J.K. Rowling’s late outing of Dumbledore promotes tolerance

Editorials featured in the Forum section are solely the opinions of their individual authors.

Ever since the release of the final novel in the Harry Potter series, Harry Potter and the Deathly Hallows, author J.K. Rowling has been touring basically every country possible to talk about the book. And she’s been giving out a ridiculous amount of information, information that should have been included in the seventh book.

Harry Potter fans perusing fan sites like have been able to find answers to the burning questions that remained after the lengthy pages of Deathly Hallows were done. Rowling confessed that Death Eaters Dolohov and Bellatrix killed Remus and Tonks, respectively; the fates of Viktor Krum and Dolores Umbridge (married and imprisoned, respectively); and Neville’s marriage to Hannah Abbot, who became the landlady of the Leaky Cauldron, etc.

Oh, and by the way, Dumbledore is gay.

I wish that Rowling would have used all of this recent information in her final Harry Potter novel — perhaps it would have made the epilogue and all of the horrid deaths more bearable. Perhaps it is Rowling’s attempt to maintain the attention she’s gotten in the past years for the Harry Potter series — perhaps she fears that now that the series is over, getting attention will be difficult unless she constantly gives away more and more.
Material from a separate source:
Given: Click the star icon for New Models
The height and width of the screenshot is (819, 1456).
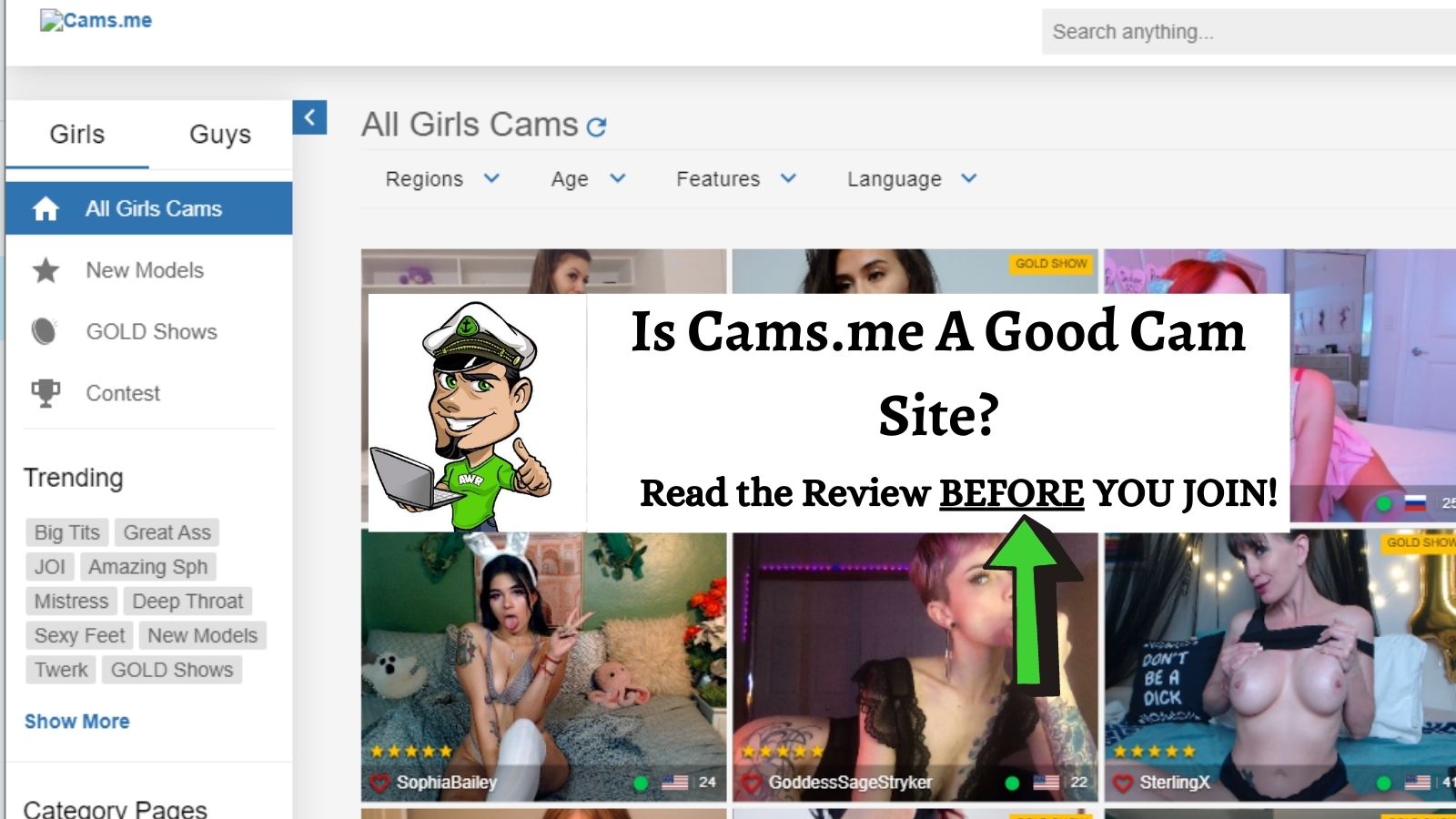Looking at the screenshot, I should point(46,270).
Is Rowling an attention-seeking supernovelist?

I think not. If I knew Rowling, I’d hug her something serious. Although I think that she should have revealed Dumbledore’s sexuality more explicitly, I am glad she’s integrated this fact in her stories at all. Especially because she told an audience of adults and children at Carnegie Hall. It seems she believes that his sexuality is only directly relevant to the plot in Deathly Hallows because his history with Grindelwald is explained. But now that I know that Dumbledore’s infatuation with Grindelwald was based on Dumbledore’s actual love for him, I think the events that followed, and Grindelwald’s attitude, are more understandable.

There are a lot of deep things that people will say about Dumbledore’s homosexuality — how it’s awesome that he’s a role model and a strong figure and he’s gay, although being gay doesn’t really affect someone’s ability to be a role model or a strong figure, just like being black or being a female doesn’t stop me from being amazing. People will say it’s amazing that Rowling is teaching children tolerance, teaching children to respect homosexuality. Rowling’s approach is for people to ask themselves — why would it matter if he is gay or not? It doesn’t affect his ability as a headmaster or a wizard. We don’t know anything about the sex lives of any of the teachers, really.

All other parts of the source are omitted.